A more complex situation arose in MP plc. The acquired company, NS plc, had been experiencing trading difficulties. The need for extra provisions led to a long, hard negotiation between the AEP Paul, FD Michael and the management and auditors of NS plc.
Paul explained the reasons for the light provisioning: ‘A number admitted early on that they had had to present their accounts to comply with various lending covenants prior to their acquisition.’ Paul was so concerned about the low provisions that he qualified the accounts of the subsidiary on their opening position. Michael believed that the NS opening position was ‘at the edge of prudence’.
We have identified only one case (TJ plc) where higher earnings arose from a breach of the regulatory framework, although no harm was done. In the others, earning quality varied, but the variation was within the boundaries of materiality and acceptability in the context of the regulatory framework at the time the transactions took place. It came down to corporate policy on earnings and judgements, both of which are difficult to regulate.
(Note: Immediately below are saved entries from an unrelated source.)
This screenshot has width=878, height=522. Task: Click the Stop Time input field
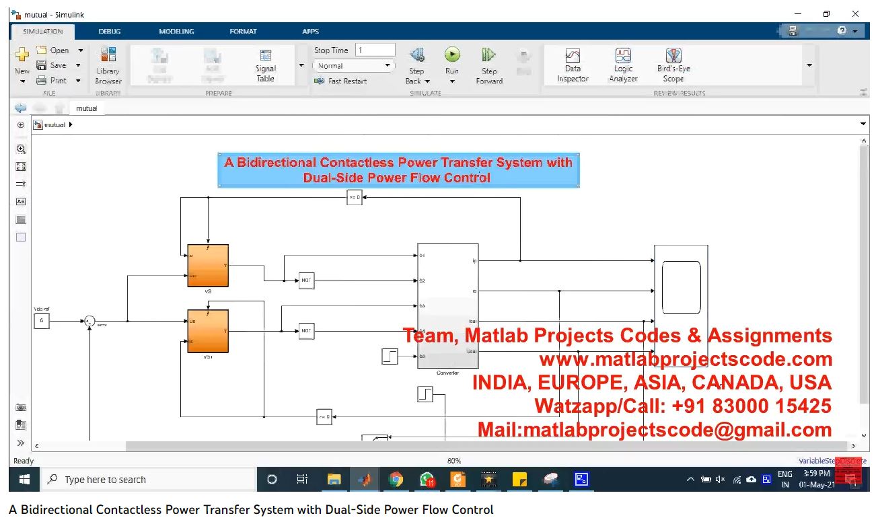[375, 50]
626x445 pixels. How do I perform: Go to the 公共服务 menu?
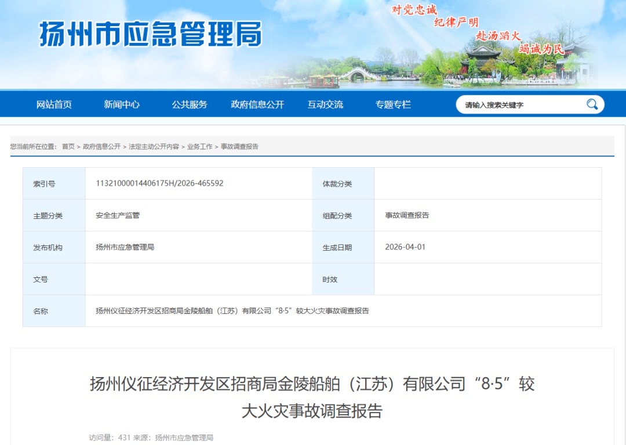tap(190, 104)
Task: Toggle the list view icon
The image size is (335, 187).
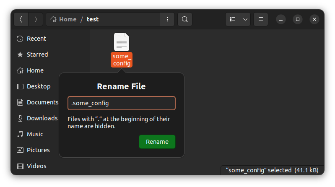Action: click(233, 19)
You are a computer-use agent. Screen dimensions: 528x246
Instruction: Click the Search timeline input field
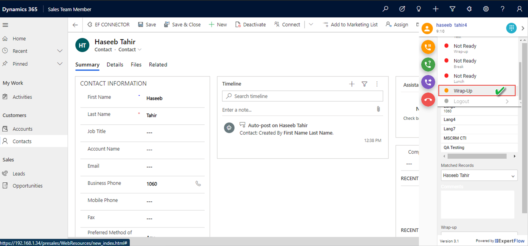tap(303, 96)
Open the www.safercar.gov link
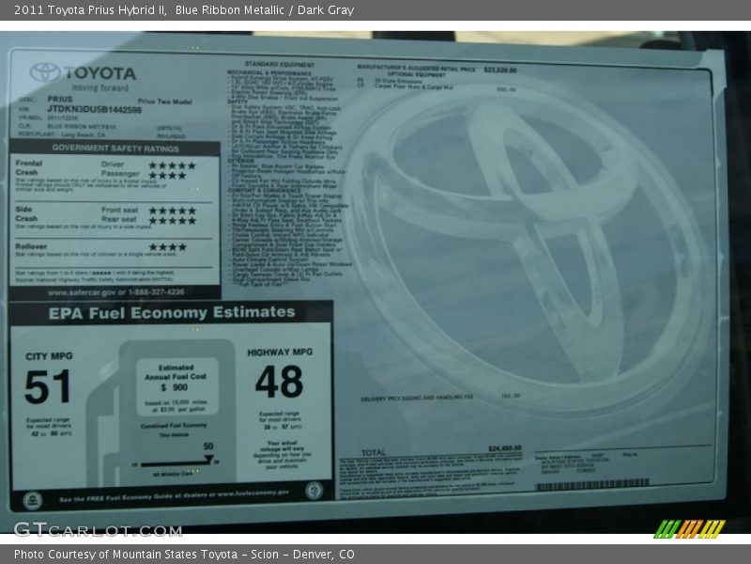The height and width of the screenshot is (564, 751). click(115, 291)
An interesting difference of opinion arises between auditors in MP plc’s subsidiary. Paul would not have signed off on the accounts the previous auditors of NS had accepted.
Two clear issues emerge from these cases, which we believe regulators should consider.
First, the need to stay within debt covenants can undermine earnings quality. We believe there is a case for the terms of debt covenants to be disclosed in accounts so users can see how close to the margin a company is. Second, an auditor’s only sanction against directors who refuse to adjust accounts is a qualified audit report. This sanction fails where adjustments are not considered material to the accounts, even though the auditor believes they are valid. So, poor accounting practices that affect the quality of earnings may never be revealed.
We believe there is a case for disclosure of such unadjusted items. Perhaps the threat of disclosure would itself bring about the necessary adjustments.
- Vivien Beattie is professor of accounting at the University of Stirling. Stella Fearnley is a reader and Richard Brandt is a research fellow in Accounting at Portsmouth Business School. This research was funded by the ICAEW Centre for Business Performance.